*** RECORDS FOR THE EXERCISE ***

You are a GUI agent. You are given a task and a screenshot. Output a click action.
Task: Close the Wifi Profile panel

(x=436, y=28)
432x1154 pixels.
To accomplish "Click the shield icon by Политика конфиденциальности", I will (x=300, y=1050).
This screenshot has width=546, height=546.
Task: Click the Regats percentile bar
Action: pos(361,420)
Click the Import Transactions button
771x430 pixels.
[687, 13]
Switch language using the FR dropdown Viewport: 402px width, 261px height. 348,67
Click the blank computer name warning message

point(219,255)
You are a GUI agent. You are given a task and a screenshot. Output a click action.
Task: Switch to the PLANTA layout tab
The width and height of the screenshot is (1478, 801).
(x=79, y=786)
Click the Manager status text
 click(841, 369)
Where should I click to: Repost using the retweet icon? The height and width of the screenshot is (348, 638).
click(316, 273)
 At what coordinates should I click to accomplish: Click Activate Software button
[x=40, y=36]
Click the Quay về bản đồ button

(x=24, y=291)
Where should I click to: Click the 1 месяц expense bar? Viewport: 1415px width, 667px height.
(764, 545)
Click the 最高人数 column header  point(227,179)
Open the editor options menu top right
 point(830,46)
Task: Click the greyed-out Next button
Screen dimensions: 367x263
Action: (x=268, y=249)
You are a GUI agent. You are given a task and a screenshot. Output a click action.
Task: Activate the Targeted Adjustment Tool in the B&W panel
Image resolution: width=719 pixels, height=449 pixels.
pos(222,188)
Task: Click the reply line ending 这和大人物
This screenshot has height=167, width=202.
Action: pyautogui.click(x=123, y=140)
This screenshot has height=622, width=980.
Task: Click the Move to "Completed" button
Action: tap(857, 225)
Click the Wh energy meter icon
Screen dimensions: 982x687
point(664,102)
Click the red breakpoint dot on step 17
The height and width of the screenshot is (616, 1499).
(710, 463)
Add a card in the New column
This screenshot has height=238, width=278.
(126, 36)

*** End of RECORDS FOR THE EXERCISE ***

## WHAT THE TASK ASKS
Output the records exactly, including every line.

## ANSWER BOX
You are a GUI agent. You are given a task and a screenshot. Output a click action.
Task: Close the Wifi Profile panel

(x=436, y=28)
432x1154 pixels.
To accomplish "Click the shield icon by Политика конфиденциальности", I will (x=300, y=1050).
This screenshot has width=546, height=546.
Task: Click the Regats percentile bar
Action: pos(361,420)
Click the Import Transactions button
771x430 pixels.
[687, 13]
Switch language using the FR dropdown Viewport: 402px width, 261px height. 348,67
Click the blank computer name warning message

point(219,255)
You are a GUI agent. You are given a task and a screenshot. Output a click action.
Task: Switch to the PLANTA layout tab
The width and height of the screenshot is (1478, 801).
(x=79, y=786)
Click the Manager status text
 click(841, 369)
Where should I click to: Repost using the retweet icon? The height and width of the screenshot is (348, 638).
click(316, 273)
 At what coordinates should I click to accomplish: Click Activate Software button
[x=40, y=36]
Click the Quay về bản đồ button

(x=24, y=291)
Where should I click to: Click the 1 месяц expense bar? Viewport: 1415px width, 667px height.
(764, 545)
Click the 最高人数 column header  point(227,179)
Open the editor options menu top right
 point(830,46)
Task: Click the greyed-out Next button
Screen dimensions: 367x263
Action: (x=268, y=249)
You are a GUI agent. You are given a task and a screenshot. Output a click action.
Task: Activate the Targeted Adjustment Tool in the B&W panel
Image resolution: width=719 pixels, height=449 pixels.
pos(222,188)
Task: Click the reply line ending 这和大人物
This screenshot has height=167, width=202.
Action: pyautogui.click(x=123, y=140)
This screenshot has height=622, width=980.
Task: Click the Move to "Completed" button
Action: tap(857, 225)
Click the Wh energy meter icon
Screen dimensions: 982x687
point(664,102)
Click the red breakpoint dot on step 17
The height and width of the screenshot is (616, 1499).
(710, 463)
Add a card in the New column
This screenshot has height=238, width=278.
(126, 36)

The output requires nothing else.